Era 25 de abril, dia escolhido por uma família de brasileiros que
vive no Nepal para fazer as compras em um supermercado. Foi ali, dentro
do estabelecimento comercial que eles sentiram os tremores que assolaram
e destruíram a cidade.
A intensidade do tremor foi de 7,9 na escala Richter, casas e imóveis
comerciais ruíram, milhares de pessoas morreram e Patrícia, Adenildo e
sua filha Rafaela escaparam por pouco.
Patrícia, ainda dentro do mercado, viu três nepalesas se abraçando.
Seu esposo e a filha do casal tinham saído para outra área do mercado
para comer. “De repente Adenildo apareceu no antepenúltimo corredor e
disse: ‘Corre Patrícia, é terremoto, temos que sair daqui'”, lembra ela.
As prateleiras do mercado começaram a cair, o casal pulava e corria
tentando não ser atingido pelos objetos. “Eu perdi o equilíbrio e cai no
pé de uma prateleira”, se recorda Patrícia que começou a se preocupar
com a filha que não estava ao lado deles e do filho, Matheus, que ficou
em casa.
Rafaela conseguiu sair do mercado e esperou pelos pais na rua.
Assustados, a família pode ver o teto externo do supermercado cair
enquanto eles tentavam desesperadamente encontrar um local seguro.
“A ordem dos policiais eram que todos ficassem juntos no meio da rua, longe de qualquer edificação”.
Todos se juntavam na rua e logo em seguida mais um tremor aconteceu.

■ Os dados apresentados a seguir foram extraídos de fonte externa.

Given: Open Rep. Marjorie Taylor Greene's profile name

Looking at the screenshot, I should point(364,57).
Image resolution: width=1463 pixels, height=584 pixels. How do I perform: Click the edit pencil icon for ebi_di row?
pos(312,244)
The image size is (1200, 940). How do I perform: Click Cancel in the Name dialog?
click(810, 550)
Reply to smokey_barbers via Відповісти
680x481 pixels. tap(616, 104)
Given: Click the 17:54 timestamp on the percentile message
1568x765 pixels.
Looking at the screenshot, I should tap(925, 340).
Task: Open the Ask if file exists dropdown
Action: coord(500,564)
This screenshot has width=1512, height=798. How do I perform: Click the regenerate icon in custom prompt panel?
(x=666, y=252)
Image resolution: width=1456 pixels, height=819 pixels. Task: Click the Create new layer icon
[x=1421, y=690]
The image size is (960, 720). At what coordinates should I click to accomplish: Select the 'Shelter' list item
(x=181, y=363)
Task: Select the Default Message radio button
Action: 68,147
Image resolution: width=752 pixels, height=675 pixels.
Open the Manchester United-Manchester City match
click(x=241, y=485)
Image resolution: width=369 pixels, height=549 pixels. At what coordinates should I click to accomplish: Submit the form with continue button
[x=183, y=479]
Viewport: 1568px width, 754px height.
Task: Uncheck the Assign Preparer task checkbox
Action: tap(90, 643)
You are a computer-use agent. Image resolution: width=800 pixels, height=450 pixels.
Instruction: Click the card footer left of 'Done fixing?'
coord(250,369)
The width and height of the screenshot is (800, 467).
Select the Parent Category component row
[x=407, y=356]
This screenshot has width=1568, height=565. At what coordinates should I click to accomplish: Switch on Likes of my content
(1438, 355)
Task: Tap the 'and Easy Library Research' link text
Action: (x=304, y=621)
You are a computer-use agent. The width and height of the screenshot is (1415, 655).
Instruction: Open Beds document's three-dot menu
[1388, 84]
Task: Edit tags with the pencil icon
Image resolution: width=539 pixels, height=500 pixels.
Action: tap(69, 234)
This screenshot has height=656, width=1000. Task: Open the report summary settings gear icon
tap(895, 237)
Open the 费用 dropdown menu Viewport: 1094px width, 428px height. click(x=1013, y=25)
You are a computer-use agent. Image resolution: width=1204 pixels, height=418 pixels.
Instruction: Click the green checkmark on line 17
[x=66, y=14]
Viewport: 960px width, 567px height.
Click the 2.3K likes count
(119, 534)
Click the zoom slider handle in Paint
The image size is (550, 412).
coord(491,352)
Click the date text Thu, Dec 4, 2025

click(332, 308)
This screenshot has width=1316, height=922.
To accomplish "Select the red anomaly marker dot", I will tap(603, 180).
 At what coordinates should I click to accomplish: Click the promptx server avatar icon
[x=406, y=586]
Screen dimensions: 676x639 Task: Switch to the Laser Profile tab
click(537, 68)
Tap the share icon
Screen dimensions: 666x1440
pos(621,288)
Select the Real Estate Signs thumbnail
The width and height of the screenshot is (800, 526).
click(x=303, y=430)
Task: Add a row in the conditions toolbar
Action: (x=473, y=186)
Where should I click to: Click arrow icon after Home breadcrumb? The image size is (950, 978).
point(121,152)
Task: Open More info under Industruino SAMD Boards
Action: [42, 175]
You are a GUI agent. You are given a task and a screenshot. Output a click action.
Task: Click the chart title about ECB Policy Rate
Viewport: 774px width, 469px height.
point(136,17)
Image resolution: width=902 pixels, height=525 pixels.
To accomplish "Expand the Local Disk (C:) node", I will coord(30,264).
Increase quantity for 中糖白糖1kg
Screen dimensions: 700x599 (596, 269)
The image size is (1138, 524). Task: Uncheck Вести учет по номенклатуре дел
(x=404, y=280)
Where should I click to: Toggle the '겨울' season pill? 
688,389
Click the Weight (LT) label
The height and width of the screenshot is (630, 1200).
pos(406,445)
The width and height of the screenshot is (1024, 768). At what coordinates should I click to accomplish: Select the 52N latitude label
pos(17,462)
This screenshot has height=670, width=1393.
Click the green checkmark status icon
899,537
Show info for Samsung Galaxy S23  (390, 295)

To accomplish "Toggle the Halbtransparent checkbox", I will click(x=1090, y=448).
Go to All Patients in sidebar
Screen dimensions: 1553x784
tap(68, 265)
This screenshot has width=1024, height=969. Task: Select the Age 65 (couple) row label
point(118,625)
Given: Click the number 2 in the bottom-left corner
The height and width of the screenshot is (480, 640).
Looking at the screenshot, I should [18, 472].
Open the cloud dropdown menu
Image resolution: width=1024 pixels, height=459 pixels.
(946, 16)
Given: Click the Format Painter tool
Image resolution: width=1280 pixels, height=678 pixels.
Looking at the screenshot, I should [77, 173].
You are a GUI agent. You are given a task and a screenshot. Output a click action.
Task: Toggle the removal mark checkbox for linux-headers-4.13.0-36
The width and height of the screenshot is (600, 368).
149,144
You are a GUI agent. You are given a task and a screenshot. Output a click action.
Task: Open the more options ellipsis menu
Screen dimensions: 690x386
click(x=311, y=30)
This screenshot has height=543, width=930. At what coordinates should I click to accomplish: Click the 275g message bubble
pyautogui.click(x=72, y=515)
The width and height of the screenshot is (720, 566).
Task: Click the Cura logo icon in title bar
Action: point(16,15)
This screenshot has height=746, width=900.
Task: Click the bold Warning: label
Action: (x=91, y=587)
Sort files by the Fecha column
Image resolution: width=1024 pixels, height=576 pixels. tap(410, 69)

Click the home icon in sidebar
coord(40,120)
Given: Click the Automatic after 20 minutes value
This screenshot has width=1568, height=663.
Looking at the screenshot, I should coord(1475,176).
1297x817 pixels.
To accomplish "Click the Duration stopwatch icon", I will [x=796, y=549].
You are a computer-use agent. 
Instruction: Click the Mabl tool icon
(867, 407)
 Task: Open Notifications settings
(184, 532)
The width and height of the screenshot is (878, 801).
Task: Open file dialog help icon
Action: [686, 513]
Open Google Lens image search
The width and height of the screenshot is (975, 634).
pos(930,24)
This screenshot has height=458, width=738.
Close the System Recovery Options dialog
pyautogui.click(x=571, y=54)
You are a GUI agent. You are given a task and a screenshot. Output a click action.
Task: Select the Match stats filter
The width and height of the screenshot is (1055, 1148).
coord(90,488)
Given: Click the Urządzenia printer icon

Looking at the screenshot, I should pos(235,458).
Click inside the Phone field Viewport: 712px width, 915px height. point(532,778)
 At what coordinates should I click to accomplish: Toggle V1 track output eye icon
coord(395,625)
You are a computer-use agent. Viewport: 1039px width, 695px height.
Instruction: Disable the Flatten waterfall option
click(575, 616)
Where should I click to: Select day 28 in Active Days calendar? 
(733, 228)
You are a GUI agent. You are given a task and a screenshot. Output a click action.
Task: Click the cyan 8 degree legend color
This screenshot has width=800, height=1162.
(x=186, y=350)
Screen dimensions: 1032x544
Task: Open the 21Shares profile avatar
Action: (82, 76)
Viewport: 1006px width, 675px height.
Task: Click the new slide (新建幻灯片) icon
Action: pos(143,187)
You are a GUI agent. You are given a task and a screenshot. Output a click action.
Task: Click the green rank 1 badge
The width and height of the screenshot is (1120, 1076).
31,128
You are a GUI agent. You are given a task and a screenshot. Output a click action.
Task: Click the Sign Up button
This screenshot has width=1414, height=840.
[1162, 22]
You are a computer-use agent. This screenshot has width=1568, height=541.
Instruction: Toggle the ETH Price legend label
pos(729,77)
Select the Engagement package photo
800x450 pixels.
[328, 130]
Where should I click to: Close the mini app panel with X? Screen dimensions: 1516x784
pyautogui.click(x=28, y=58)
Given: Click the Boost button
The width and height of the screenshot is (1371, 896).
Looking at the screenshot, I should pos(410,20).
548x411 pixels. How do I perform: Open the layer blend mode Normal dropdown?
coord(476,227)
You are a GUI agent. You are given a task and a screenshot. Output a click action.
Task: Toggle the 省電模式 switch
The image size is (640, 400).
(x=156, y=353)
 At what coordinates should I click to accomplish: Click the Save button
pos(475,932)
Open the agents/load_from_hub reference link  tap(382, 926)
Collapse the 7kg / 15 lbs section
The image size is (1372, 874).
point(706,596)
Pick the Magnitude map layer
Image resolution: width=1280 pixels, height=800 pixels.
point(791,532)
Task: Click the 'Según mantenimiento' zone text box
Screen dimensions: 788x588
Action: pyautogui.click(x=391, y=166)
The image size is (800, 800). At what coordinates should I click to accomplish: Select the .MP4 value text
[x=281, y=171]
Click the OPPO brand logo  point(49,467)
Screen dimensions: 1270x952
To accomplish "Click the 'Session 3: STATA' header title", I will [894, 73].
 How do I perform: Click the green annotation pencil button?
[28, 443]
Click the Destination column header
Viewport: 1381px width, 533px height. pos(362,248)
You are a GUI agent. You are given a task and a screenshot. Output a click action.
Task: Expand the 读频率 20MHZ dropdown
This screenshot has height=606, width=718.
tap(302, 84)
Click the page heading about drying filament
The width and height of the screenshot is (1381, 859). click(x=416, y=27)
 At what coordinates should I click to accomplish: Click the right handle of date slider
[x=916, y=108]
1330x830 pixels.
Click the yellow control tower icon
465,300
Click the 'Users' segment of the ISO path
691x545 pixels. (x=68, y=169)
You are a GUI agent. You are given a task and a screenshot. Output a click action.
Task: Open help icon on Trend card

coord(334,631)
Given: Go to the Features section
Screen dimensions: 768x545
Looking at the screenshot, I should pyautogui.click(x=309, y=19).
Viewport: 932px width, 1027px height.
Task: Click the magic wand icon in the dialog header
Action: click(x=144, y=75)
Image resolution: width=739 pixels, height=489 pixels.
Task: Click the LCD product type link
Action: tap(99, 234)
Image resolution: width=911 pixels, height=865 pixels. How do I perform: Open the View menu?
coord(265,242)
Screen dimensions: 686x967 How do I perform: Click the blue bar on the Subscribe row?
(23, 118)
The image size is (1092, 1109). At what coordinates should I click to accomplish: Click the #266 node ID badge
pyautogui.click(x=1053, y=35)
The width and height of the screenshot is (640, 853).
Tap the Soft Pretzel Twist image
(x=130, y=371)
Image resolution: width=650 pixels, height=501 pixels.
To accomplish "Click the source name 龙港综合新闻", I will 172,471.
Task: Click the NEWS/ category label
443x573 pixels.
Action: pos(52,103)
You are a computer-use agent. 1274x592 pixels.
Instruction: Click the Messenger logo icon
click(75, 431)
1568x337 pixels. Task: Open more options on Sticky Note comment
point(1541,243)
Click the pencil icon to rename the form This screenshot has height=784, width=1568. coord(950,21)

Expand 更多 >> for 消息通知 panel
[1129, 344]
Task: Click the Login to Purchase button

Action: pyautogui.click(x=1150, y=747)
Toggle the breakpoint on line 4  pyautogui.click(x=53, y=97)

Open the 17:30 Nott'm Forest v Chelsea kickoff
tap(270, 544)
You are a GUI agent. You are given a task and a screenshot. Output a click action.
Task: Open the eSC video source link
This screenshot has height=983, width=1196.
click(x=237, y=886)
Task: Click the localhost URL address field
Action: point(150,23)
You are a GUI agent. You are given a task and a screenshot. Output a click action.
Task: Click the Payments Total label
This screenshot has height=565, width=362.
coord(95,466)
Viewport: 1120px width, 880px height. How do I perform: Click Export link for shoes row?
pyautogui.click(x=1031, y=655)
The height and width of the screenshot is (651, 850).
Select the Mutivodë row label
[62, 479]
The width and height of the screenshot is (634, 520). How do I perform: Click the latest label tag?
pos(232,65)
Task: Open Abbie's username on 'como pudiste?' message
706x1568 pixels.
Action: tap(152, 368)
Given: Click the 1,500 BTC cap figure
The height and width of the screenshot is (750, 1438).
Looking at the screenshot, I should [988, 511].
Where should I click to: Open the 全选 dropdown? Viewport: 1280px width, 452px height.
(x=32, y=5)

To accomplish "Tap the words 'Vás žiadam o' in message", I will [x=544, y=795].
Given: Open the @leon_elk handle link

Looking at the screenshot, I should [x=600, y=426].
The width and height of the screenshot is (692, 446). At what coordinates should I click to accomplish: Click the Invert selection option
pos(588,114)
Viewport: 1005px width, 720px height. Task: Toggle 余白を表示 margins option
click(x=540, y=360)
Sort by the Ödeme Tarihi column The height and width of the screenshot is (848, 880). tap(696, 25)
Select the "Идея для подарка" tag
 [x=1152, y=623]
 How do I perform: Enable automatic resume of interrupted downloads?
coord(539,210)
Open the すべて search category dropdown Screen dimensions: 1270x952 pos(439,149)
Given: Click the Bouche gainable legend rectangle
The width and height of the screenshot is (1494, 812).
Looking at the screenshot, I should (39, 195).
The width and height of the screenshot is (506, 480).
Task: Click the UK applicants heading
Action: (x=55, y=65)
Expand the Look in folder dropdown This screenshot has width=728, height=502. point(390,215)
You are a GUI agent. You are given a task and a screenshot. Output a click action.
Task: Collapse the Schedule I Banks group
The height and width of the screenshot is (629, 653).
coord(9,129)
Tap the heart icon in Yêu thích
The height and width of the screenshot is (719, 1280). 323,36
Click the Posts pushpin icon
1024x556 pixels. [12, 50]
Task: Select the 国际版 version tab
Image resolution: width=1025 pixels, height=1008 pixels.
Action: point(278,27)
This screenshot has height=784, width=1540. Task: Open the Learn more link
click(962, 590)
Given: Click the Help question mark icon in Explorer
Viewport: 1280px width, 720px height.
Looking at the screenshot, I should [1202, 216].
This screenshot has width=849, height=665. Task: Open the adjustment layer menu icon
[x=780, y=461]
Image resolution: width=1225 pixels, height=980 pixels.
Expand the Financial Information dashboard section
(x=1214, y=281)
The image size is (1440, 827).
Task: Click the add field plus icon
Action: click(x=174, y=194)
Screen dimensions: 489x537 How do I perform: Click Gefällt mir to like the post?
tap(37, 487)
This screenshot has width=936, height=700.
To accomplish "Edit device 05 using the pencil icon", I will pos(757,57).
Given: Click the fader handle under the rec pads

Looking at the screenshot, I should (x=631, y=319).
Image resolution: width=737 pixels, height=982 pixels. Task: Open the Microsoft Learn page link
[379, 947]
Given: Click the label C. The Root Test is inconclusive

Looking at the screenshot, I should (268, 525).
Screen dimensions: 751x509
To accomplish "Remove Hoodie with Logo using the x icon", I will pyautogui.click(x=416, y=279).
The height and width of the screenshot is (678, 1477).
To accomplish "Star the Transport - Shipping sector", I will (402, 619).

“Foi um pânico geral”, recorda ela que conseguiu carona para voltar para
casa quando os tremores cessaram e encontrou seu filho também do lado
de fora da casa, totalmente são junto com o dono do imóvel.
Por segurança, eles tiveram que dormir em um campo de plantação
debaixo de tendas de plástico e depois ficaram três dias dormindo na
quadra de uma escola até que puderam voltar para casa.
O livramento vivido pelos brasileiros não foi o mesmo de milhares de
pessoas que perderam suas casas e também os seus entes queridos. Quase
15 dias após o terremoto, as autoridades já encontraram mais de 7 mil
mortos e agora tentam reconstruir e limpar as cidades atingidas.
A família brasileira tem ajudado os sobreviventes a reconstruírem
suas vidas e tem se firmado na fé em Deus para ter forças e levar
esperança para os nepaleses e outros povos que estavam no país no dia do
terremoto.
Empresas e grupos missionários como o CMDT estão somando recursos
financeiros para ajudar na reconstrução das cidades. A população precisa
de alimento, água, remédios e muita oração. Ore pelo povo do Nepal.